_What you need to do_.
Reproduce every one of the records below word for word, without changing anything.

Items from a dataset
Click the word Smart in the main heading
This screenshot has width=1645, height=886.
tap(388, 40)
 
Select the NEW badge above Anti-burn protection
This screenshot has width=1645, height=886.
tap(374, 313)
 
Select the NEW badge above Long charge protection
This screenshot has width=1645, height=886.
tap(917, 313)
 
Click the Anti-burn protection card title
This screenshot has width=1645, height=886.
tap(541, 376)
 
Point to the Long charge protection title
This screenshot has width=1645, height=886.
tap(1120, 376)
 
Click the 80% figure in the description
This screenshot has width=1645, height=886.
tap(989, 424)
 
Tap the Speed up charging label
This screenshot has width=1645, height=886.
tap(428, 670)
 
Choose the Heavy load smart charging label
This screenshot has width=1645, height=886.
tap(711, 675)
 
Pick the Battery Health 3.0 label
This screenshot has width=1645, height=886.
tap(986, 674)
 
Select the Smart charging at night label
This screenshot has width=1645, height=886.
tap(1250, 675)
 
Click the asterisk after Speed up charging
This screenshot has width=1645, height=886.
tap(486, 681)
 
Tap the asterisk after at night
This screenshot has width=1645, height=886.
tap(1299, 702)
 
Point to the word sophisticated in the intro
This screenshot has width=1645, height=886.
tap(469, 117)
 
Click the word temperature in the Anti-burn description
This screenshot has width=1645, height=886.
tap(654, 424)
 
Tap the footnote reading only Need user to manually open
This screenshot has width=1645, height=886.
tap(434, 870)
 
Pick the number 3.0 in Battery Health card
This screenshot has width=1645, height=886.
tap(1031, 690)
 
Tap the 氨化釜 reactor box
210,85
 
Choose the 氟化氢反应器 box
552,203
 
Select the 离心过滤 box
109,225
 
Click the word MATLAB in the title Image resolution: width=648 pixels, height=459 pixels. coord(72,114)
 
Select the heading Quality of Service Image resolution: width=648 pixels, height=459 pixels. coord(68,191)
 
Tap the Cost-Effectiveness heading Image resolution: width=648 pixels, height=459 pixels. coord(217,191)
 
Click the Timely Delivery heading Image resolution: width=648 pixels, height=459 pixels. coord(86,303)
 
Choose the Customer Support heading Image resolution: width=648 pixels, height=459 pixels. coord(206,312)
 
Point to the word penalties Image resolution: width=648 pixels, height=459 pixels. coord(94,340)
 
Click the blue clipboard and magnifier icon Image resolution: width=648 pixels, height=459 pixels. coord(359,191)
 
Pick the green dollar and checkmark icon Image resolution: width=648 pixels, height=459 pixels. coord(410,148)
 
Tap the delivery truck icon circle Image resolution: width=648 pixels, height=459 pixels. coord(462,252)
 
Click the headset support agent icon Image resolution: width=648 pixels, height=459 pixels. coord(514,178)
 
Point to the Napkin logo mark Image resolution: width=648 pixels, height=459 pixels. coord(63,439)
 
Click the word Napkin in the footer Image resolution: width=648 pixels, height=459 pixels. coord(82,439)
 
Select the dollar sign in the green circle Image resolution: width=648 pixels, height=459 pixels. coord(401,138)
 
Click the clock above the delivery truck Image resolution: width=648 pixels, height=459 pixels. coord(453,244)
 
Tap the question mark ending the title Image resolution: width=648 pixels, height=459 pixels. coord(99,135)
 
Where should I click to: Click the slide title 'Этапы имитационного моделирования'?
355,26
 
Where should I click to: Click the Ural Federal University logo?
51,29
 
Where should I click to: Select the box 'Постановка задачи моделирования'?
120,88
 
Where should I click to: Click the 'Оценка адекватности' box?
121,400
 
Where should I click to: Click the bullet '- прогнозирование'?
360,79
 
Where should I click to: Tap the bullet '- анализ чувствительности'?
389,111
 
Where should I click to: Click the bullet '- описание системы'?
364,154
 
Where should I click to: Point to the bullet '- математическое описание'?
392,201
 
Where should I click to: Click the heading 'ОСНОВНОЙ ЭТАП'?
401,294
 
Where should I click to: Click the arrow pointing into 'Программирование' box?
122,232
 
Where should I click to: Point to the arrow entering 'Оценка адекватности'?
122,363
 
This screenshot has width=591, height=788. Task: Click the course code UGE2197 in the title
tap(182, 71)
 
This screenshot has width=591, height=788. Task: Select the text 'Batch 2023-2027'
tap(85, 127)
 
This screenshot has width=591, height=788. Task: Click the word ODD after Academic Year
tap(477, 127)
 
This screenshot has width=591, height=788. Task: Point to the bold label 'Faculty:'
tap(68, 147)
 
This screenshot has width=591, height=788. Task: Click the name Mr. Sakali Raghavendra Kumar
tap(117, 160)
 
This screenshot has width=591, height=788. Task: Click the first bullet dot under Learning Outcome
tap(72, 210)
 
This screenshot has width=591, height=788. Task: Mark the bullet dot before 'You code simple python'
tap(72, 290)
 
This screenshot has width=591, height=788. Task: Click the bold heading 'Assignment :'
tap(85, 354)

_Written answer_.
Click the word Smart in the main heading
This screenshot has width=1645, height=886.
tap(388, 40)
 
Select the NEW badge above Anti-burn protection
This screenshot has width=1645, height=886.
tap(374, 313)
 
Select the NEW badge above Long charge protection
This screenshot has width=1645, height=886.
tap(917, 313)
 
Click the Anti-burn protection card title
This screenshot has width=1645, height=886.
tap(541, 376)
 
Point to the Long charge protection title
This screenshot has width=1645, height=886.
tap(1120, 376)
 
Click the 80% figure in the description
This screenshot has width=1645, height=886.
tap(989, 424)
 
Tap the Speed up charging label
This screenshot has width=1645, height=886.
tap(428, 670)
 
Choose the Heavy load smart charging label
This screenshot has width=1645, height=886.
tap(711, 675)
 
Pick the Battery Health 3.0 label
This screenshot has width=1645, height=886.
tap(986, 674)
 
Select the Smart charging at night label
This screenshot has width=1645, height=886.
tap(1250, 675)
 
Click the asterisk after Speed up charging
This screenshot has width=1645, height=886.
tap(486, 681)
 
Tap the asterisk after at night
This screenshot has width=1645, height=886.
tap(1299, 702)
 
Point to the word sophisticated in the intro
This screenshot has width=1645, height=886.
tap(469, 117)
 
Click the word temperature in the Anti-burn description
This screenshot has width=1645, height=886.
tap(654, 424)
 
Tap the footnote reading only Need user to manually open
This screenshot has width=1645, height=886.
tap(434, 870)
 
Pick the number 3.0 in Battery Health card
This screenshot has width=1645, height=886.
tap(1031, 690)
 
Tap the 氨化釜 reactor box
210,85
 
Choose the 氟化氢反应器 box
552,203
 
Select the 离心过滤 box
109,225
 
Click the word MATLAB in the title Image resolution: width=648 pixels, height=459 pixels. coord(72,114)
 
Select the heading Quality of Service Image resolution: width=648 pixels, height=459 pixels. coord(68,191)
 
Tap the Cost-Effectiveness heading Image resolution: width=648 pixels, height=459 pixels. coord(217,191)
 
Click the Timely Delivery heading Image resolution: width=648 pixels, height=459 pixels. coord(86,303)
 
Choose the Customer Support heading Image resolution: width=648 pixels, height=459 pixels. coord(206,312)
 
Point to the word penalties Image resolution: width=648 pixels, height=459 pixels. coord(94,340)
 
Click the blue clipboard and magnifier icon Image resolution: width=648 pixels, height=459 pixels. coord(359,191)
 
Pick the green dollar and checkmark icon Image resolution: width=648 pixels, height=459 pixels. coord(410,148)
 
Tap the delivery truck icon circle Image resolution: width=648 pixels, height=459 pixels. coord(462,252)
 
Click the headset support agent icon Image resolution: width=648 pixels, height=459 pixels. coord(514,178)
 
Point to the Napkin logo mark Image resolution: width=648 pixels, height=459 pixels. coord(63,439)
 
Click the word Napkin in the footer Image resolution: width=648 pixels, height=459 pixels. coord(82,439)
 
Select the dollar sign in the green circle Image resolution: width=648 pixels, height=459 pixels. coord(401,138)
 
Click the clock above the delivery truck Image resolution: width=648 pixels, height=459 pixels. coord(453,244)
 
Tap the question mark ending the title Image resolution: width=648 pixels, height=459 pixels. coord(99,135)
 
Where should I click to: Click the slide title 'Этапы имитационного моделирования'?
355,26
 
Where should I click to: Click the Ural Federal University logo?
51,29
 
Where should I click to: Select the box 'Постановка задачи моделирования'?
120,88
 
Where should I click to: Click the 'Оценка адекватности' box?
121,400
 
Where should I click to: Click the bullet '- прогнозирование'?
360,79
 
Where should I click to: Tap the bullet '- анализ чувствительности'?
389,111
 
Where should I click to: Click the bullet '- описание системы'?
364,154
 
Where should I click to: Point to the bullet '- математическое описание'?
392,201
 
Where should I click to: Click the heading 'ОСНОВНОЙ ЭТАП'?
401,294
 
Where should I click to: Click the arrow pointing into 'Программирование' box?
122,232
 
Where should I click to: Point to the arrow entering 'Оценка адекватности'?
122,363
 
This screenshot has width=591, height=788. Task: Click the course code UGE2197 in the title
tap(182, 71)
 
This screenshot has width=591, height=788. Task: Select the text 'Batch 2023-2027'
tap(85, 127)
 
This screenshot has width=591, height=788. Task: Click the word ODD after Academic Year
tap(477, 127)
 
This screenshot has width=591, height=788. Task: Point to the bold label 'Faculty:'
tap(68, 147)
 
This screenshot has width=591, height=788. Task: Click the name Mr. Sakali Raghavendra Kumar
tap(117, 160)
 
This screenshot has width=591, height=788. Task: Click the first bullet dot under Learning Outcome
tap(72, 210)
 
This screenshot has width=591, height=788. Task: Mark the bullet dot before 'You code simple python'
tap(72, 290)
 
This screenshot has width=591, height=788. Task: Click the bold heading 'Assignment :'
tap(85, 354)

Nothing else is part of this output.